The last ten years of John McLeod’s life saw a breathtaking flurry of high-profile commissions, recordings and performances, including the London première of The Sun Dances at the Proms, performed by the BBC Scottish Symphony Orchestra under the baton of Donald Runnicles. An album of orchestral works on the Delphian label with the RSNO and Dame Evelyn Glennie, and the commissioning by the SCO of the viola concerto Nordic Fire for Jane Atkins conducted by Joseph Swensen, give a flavour of the sheer creative power of the composer in his final decade.

Fittingly, it was in 2016 that John McLeod was awarded a CBE in the Queen’s Birthday Honours for services to music, an accolade which filled him with immense pride. In 2019 The University of Aberdeen awarded him an honorary doctorate in recognition of his “brilliantly coloured orchestral and vocal music”, which has been commissioned, performed and recorded across the globe.

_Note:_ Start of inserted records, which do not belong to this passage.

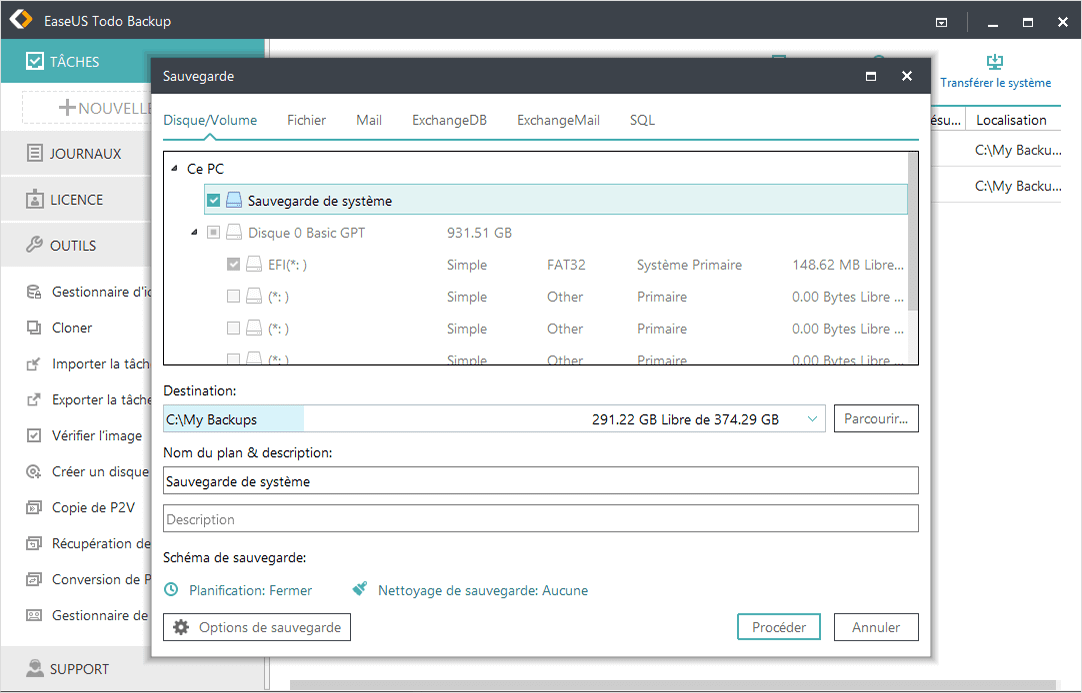Uncheck the Sauvegarde de système checkbox
This screenshot has height=693, width=1082.
pos(213,199)
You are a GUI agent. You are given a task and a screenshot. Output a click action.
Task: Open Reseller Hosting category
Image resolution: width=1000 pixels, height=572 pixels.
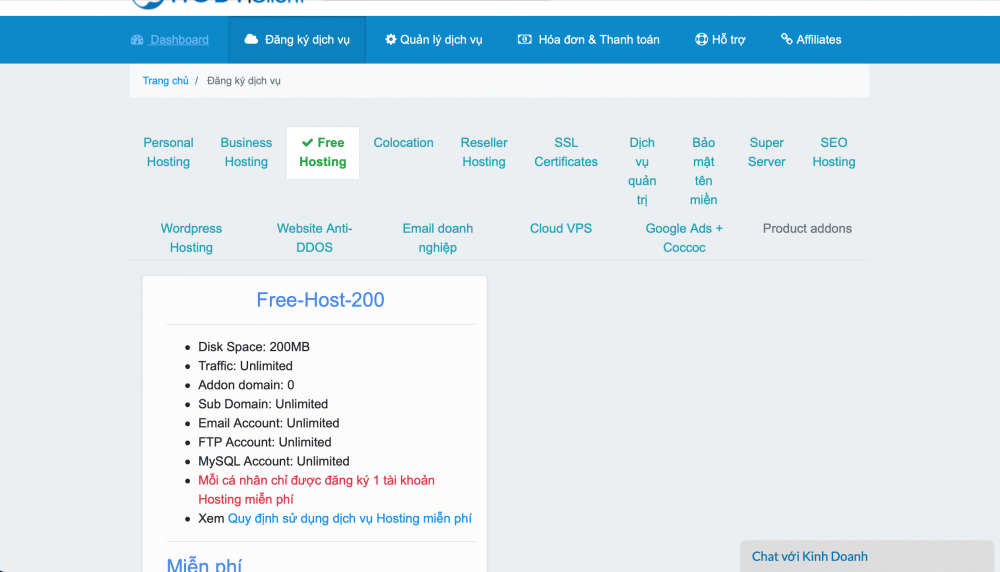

Although John McLeod will be mainly remembered for his bold orchestral statements and his jagged solo and chamber music, he also took music’s responsibility to the wider community very seriously. Songs from Above and Below was commissioned by Live Music Now Scotland in 2015 and is based on interviews with older people living in care homes in former mining communities in West Lothian.

Politically speaking, John McLeod was very much a “Union” man. A staunch defender of Scotland’s political union with its southern neighbour, he breathed a great sigh of relief when the result of the 2014 independence referendum was announced. However, this relief was matched only by his dismay at the UK electorate’s rejection of the European Union in 2016, the motivation for which he struggled to comprehend.

Both in the concert hall and in private, John was terrific company. As well as being generous and courteous to a fault, he was a wellspring of invaluable insights into the post-War history of European music generally, and of Scottish music in particular. That history came to life in vivid detail through John’s stories and anecdotes, recounted during long and memorable evenings at the Scottish Arts Club on Edinburgh’s Russell Square and Papilio restaurant in Bruntsfield.

John is survived by his brother Ronnie, daughter Elspeth and son Andy. He was grandfather to Joel, Alba, Klara and Bruno.

To say John McLeod will be missed hardly does justice to the magnitude of our nation’s loss. It is as heartbreaking as it is immeasurable.